__Document__.
#####

After selecting your race you're now able to pick, create or let the game pick a class for you after answering a fantasy personality test. When you create your own class you're able to pick exactly which skills you want to focus on, putting them into a major or minor category which gives a boost into the level of the skill and makes those skills affect your overall level. Yes, while skills are automatically increased by using them, leveling your major/minor skills enough times grants you a level, which can be used to improve your attributes, which ones to increase are picked by the player, with bonus points available to attributes that were part of the skills leveled.

One last thing the player does before being let loose is picking a birthsign which give bonuses and/or negatives. The balancing of these birthsigns isn't great with some simply giving decent stat boosts and others giving very basic "powers" basically spells that can be used once a day for free and possibly very crippling negative effects. There are also powers for each race in Tamriel as well which function the same way.

After getting through the nitty-gritty of character creation the player is given a quest and sent on their way. However, the game right away starts to try and side track you a little by giving you a little side quest to begin interacting with the residents of the town you begin in. This is where the greatness of the game becomes apparent with any obligation to complete quests becomes totally optional and the player is free to just wander around and explore the world on their own right, to seek other quests, to search for treasure or just simply explore for the sake of finding out more about the world. Morrowind does a great job on delivering total freedom of exploration. Every house, building, cave, dungeon anything is able to be entered. Almost anything that looks like it can be picked up, can in fact be taken and put into the players inventory. Any character, creature, monster, demon, etc can be killed. Even those who affect major quests (if you kill a character vital to the main quest the game informs you that you wont be able to complete it, yet you're free to continue playing) can be killed. It's kind of a fantasy Grand Theft Auto in that respect except there's a lot more punishment for your actions in Morrowind. If you don't possess the skills to be able to murder or steal without being seen (done through the use of stealth skills, spells or items that grant two forms of invisiblity) then you'll probably have to answer for your actions in the form of guards apprehending you and giving you a choice to serve jail time, pay a fine and relinquish stolen goods or just try and fight them yourself. There are also even other ways to possibly subvert justice available to the player as they progress through quests.

#####

__Material provided__.
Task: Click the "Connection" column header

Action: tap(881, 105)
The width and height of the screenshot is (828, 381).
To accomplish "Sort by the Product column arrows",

#####

__Parts of the exercise__.
• a. According to the Morrowind review, what happens when the player kills a character vital to the main quest?
• b. Extend the Morrowind review, picking up after its final sentence.

__The responses__.
• a. The game informs the player that the main quest can no longer be completed, but the player is free to continue playing.

• b.
About the quests, they're not the game's strongest points but there's a ton of them. Literally hundreds of hours worth of questing available to the player. Of course, there's plenty of fetch quests, orders to go to somewhere, kill something or someone, find an item but there are ones that are complete riddles, where you have to do a bit of thinking to figure out what you have to do to progress and the game doesn't simply give you an objective marker to follow, Most quests have a set of directions given to the player so they have to navigate themselves through the world. A few quests mark locations on the map, represented as golden squares. These squares represent major cities, settlements or ruins most of the time and are revealed on the player's map as they traverse Vvardenfell.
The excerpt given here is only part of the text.